What to produce:
The lines below that include the word "will" are to be reported.

Given records:

================================

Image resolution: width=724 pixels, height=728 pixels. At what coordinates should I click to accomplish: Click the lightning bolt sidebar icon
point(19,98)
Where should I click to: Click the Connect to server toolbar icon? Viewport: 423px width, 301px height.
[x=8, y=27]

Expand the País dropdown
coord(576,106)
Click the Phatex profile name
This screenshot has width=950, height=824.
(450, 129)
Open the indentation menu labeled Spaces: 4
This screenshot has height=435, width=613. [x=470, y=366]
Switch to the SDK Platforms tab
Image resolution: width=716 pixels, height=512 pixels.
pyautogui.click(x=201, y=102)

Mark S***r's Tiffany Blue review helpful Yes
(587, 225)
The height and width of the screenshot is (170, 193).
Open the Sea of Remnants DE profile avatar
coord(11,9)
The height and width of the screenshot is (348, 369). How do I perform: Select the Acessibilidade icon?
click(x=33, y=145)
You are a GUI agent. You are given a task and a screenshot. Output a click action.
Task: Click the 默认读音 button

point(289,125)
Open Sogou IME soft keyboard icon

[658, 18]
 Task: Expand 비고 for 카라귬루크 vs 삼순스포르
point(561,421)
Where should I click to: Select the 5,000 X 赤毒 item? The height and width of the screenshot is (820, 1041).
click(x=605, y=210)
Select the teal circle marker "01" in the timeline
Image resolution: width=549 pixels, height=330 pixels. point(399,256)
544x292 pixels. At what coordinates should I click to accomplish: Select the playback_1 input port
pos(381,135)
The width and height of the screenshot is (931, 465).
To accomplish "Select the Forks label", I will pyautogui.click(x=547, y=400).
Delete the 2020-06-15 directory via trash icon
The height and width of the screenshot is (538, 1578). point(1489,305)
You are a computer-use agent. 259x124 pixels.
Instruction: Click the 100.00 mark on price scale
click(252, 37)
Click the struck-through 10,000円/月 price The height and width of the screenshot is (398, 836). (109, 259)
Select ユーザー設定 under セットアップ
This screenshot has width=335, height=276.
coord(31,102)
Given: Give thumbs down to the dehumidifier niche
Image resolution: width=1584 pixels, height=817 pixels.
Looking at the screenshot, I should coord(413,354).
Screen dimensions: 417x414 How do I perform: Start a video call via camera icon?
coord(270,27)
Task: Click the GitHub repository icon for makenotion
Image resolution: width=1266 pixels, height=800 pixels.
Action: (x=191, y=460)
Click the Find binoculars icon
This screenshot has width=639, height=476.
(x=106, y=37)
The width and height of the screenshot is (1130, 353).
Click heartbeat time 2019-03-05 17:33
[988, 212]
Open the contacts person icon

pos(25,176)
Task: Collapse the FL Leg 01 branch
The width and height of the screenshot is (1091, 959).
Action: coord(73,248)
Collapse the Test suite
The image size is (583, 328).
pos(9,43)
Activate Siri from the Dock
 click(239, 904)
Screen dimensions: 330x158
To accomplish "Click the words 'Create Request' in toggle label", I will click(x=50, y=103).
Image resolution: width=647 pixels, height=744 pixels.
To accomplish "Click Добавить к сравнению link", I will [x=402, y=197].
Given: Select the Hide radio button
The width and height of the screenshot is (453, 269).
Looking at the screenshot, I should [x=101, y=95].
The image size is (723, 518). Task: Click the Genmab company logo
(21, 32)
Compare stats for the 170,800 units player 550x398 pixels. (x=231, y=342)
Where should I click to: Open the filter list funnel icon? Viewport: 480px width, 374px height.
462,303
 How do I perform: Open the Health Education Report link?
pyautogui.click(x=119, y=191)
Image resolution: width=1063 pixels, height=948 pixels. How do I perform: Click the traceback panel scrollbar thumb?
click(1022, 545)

================================

Task solution:
To accomplish "Select the Forks label", I will pyautogui.click(x=547, y=400).
To accomplish "Click the words 'Create Request' in toggle label", I will click(x=50, y=103).
To accomplish "Click Добавить к сравнению link", I will [x=402, y=197].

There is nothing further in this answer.